Akhir tahun 2019 menjadi titik awal munculnya corona virus atau covid-19 di Wuhan, Tiongkok. Covid-19 menyebar di berbagai belahan dunia, memengaruhi dan mengubah berbagai aspek kehidupan, tak terkecuali Indonesia. Covid-19 menyebabkan krisis kesehatan dan krisis ekonomi secara bersamaan di berbagai negara. Menyebarnya virus ini dengan cepat membuat organisasi kesehatan dunia atau World Health Organization (WHO) menetapkannya sebagai pandemi global pada Maret 2020.
Pandemi memiliki level yang lebih tinggi dibanding epidemi atau keadaan ketika suatu penyakit menyebar dengan cepat di antara banyak orang dan dalam jumlah lebih banyak dibanding yang normal terjadi [1]. Covid-19 segera saja menjadi perbincangan global, media sosial, televisi, portal berita dan bahkan percakapan sehari-hari tak lepas dari pembahasan mengenai pandemi ini.

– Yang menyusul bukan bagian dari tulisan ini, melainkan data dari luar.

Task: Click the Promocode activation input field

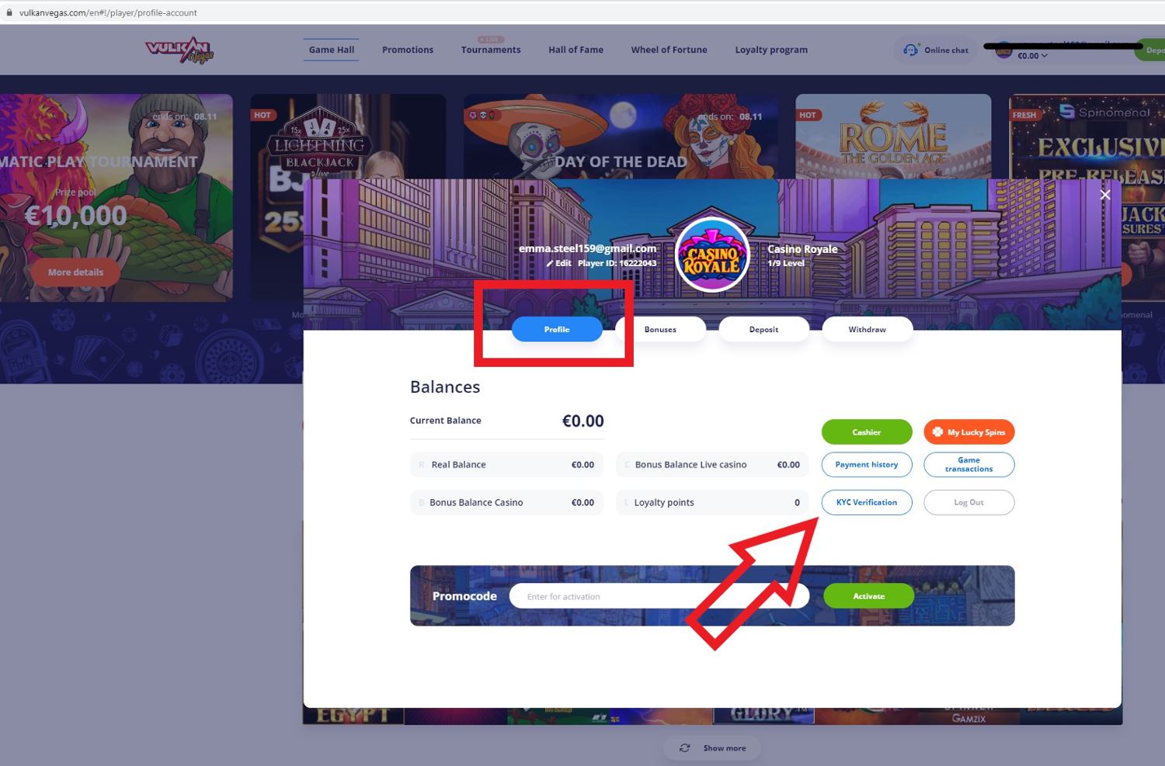Action: [659, 596]
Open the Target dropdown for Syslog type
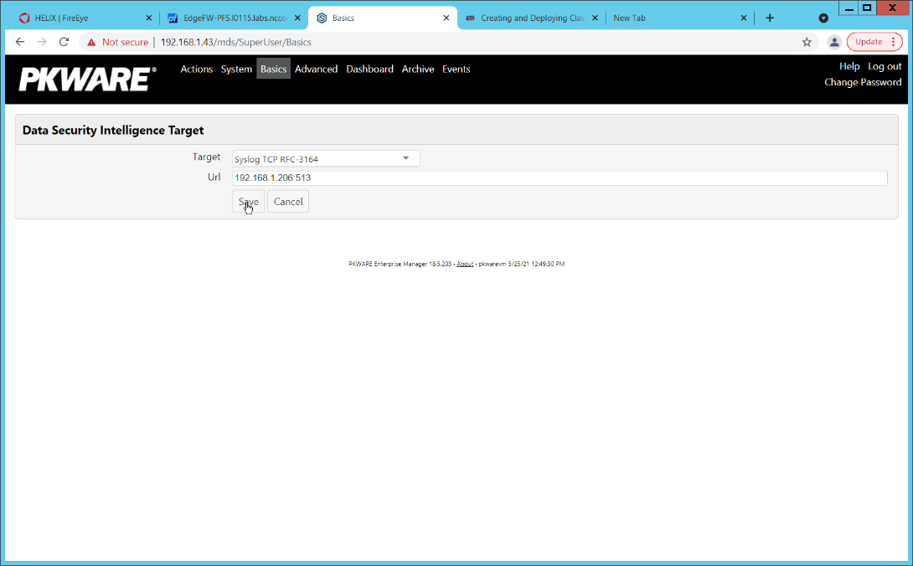 [x=326, y=158]
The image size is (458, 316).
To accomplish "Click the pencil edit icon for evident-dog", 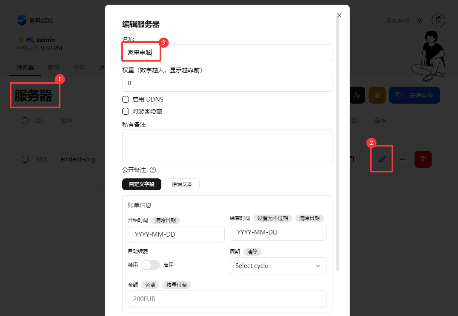I will (x=382, y=159).
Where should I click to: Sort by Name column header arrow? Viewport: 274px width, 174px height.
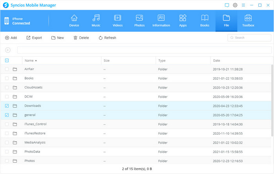(x=36, y=60)
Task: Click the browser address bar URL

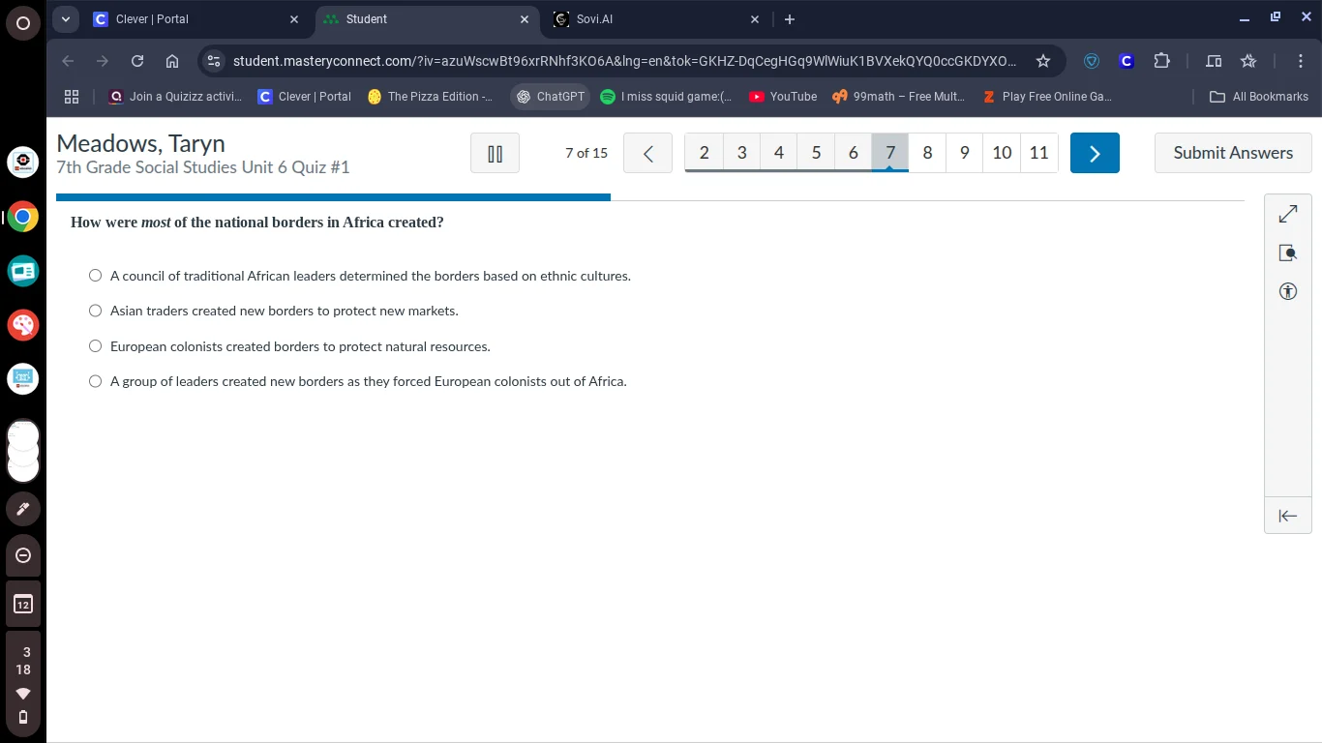Action: pyautogui.click(x=624, y=61)
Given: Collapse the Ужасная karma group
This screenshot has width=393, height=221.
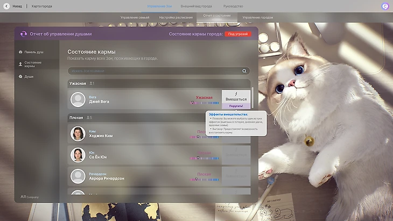Looking at the screenshot, I should tap(78, 84).
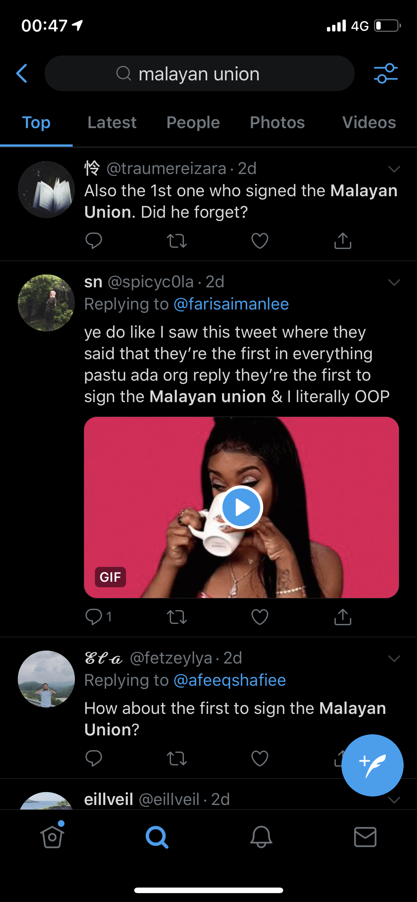The image size is (417, 902).
Task: Open the Notifications bell icon
Action: tap(261, 837)
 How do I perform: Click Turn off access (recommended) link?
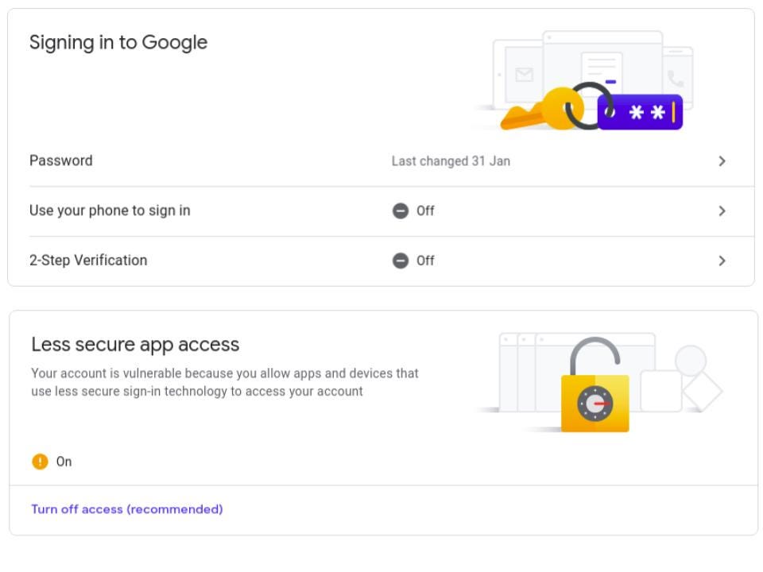click(127, 509)
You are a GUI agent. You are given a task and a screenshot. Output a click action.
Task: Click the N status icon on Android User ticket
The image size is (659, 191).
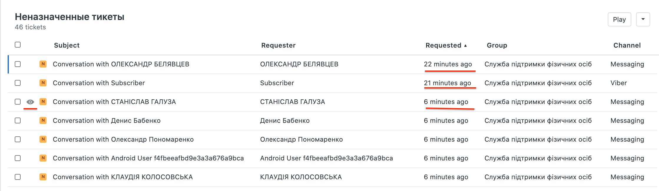(43, 158)
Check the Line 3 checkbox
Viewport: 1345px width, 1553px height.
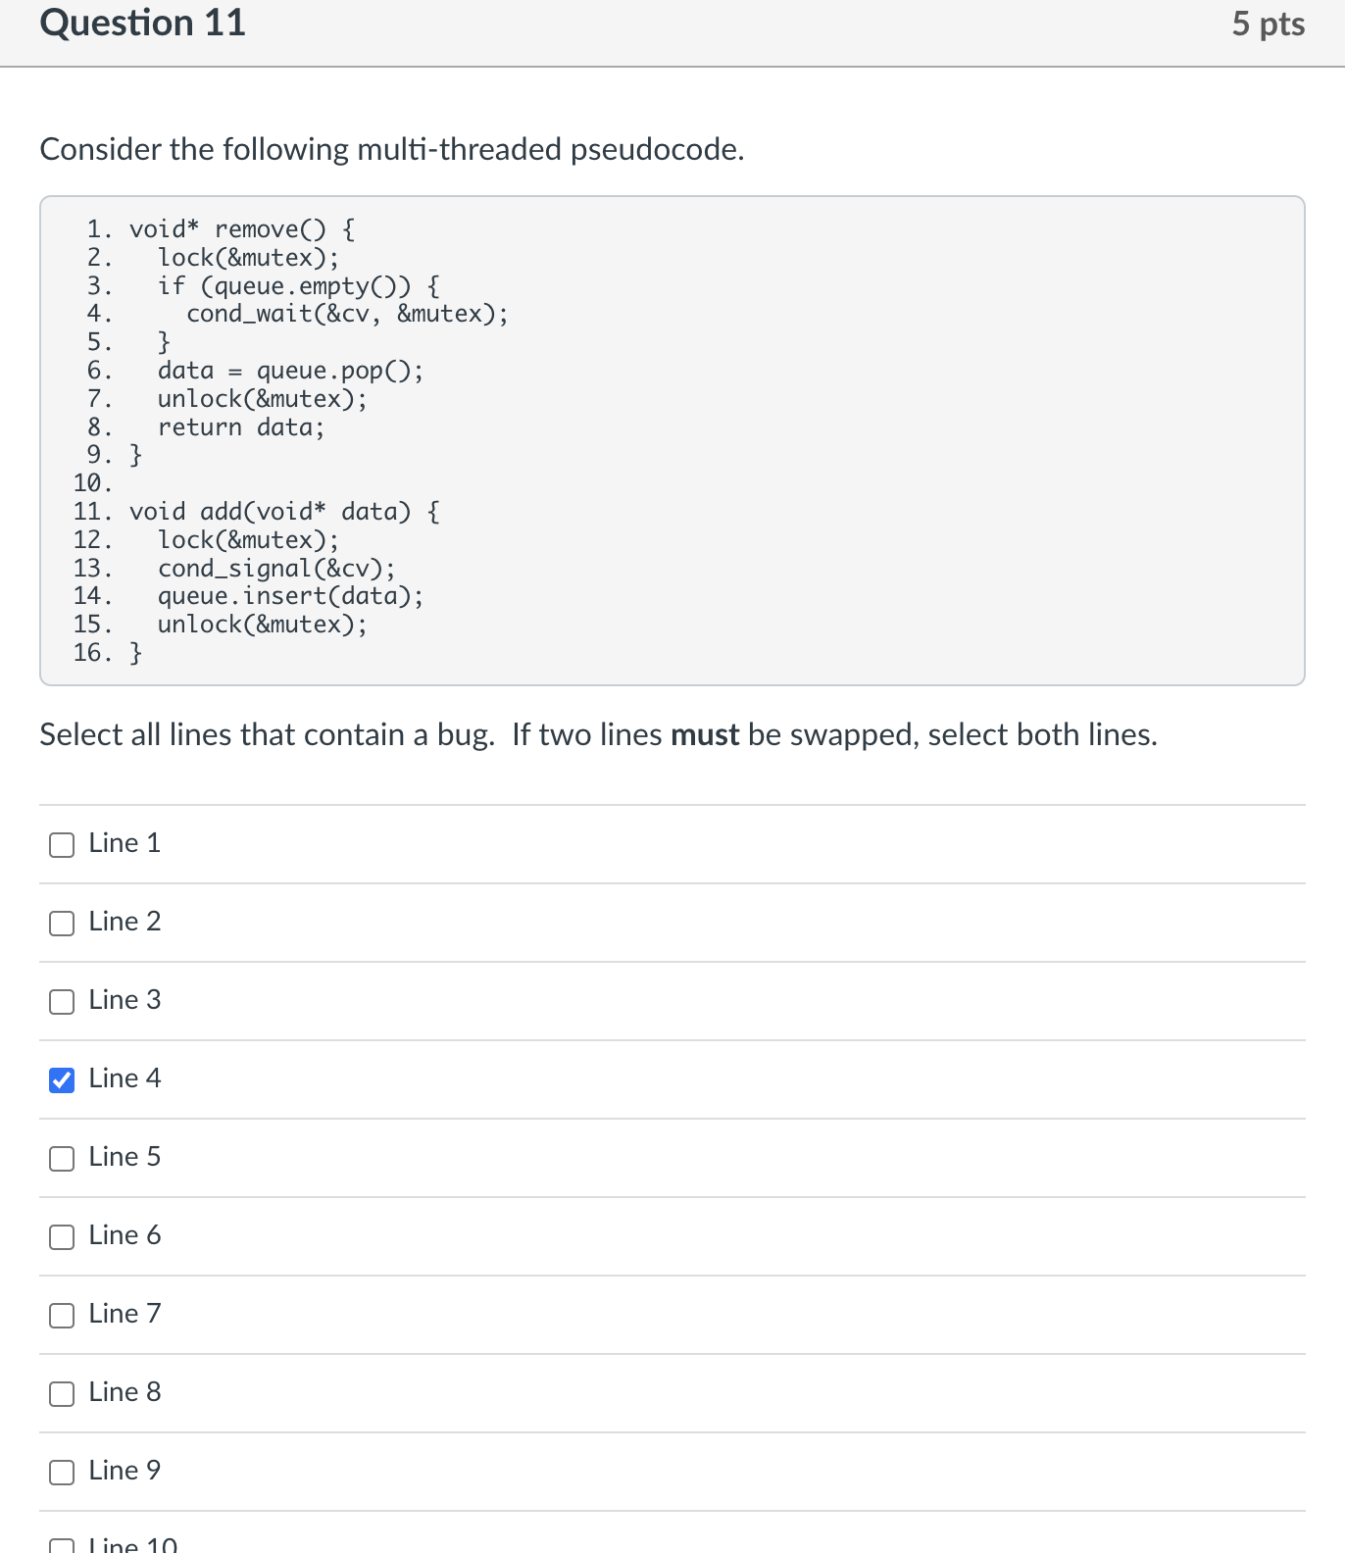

Berbagai informasi yang bersifat ilmiah, pengalaman pribadi, cerita mistis, hoaks dan teori konspirasi covid-19 menyebar baik di Indonesia maupun di luar negeri.
Dalam pandangan konspirasi, Covid-19 dianggap sebagai ulah negara-negara adidaya yang akan mengambil keuntungan dari pandemi yang menyebar di dunia. Negara-negara adidaya akan menemukan vaksin dan akan menjual vaksin dengan sangat mahal. Pandangan lain dari teori ini menyebutkan covid-19 dianggap sebagai senjata massal biologis yang direkayasa oleh Amerika Serikat untuk memojokkan Tiongkok.
Pandangan konspirasi terhadap covid amat beragam sehingga tak sedikit yang kemudian mempercayai teori-teori konspirasi dalam situasi pandemi. Douglas (2019) memandang orang-orang mempercayai teori konspirasi karena kebutuhan untuk mendapatkan informasi dasar dari sebuah fenomena [2]. Manusia memiliki kecenderungan untuk menginginkan rasa aman, kontrol atas lingkungan dan kepastian.
Pandangan terhadap teori-teori konspirasi biasanya muncul dalam situasi yang tidak pasti seperti situasi pandemi saat ini. Situasi krisis–ekonomi, sosial, politik–yang menyebabkan perubahan cepat membuat manusia terancam. Teori-teori konspirasi hadir agar manusia seperti punya sandaran, mempunyai alasan untuk mempersalahkan sesuatu dalam situasi yang kacau. Teori konpiasi juga bukan hal baru di dunia, sejarah mencatat saat Revolusi Perancis bergejolak, teori-teori ini muncul sebagai bagian dari reaksi orang-orang konservatif terhadap revolusi [3].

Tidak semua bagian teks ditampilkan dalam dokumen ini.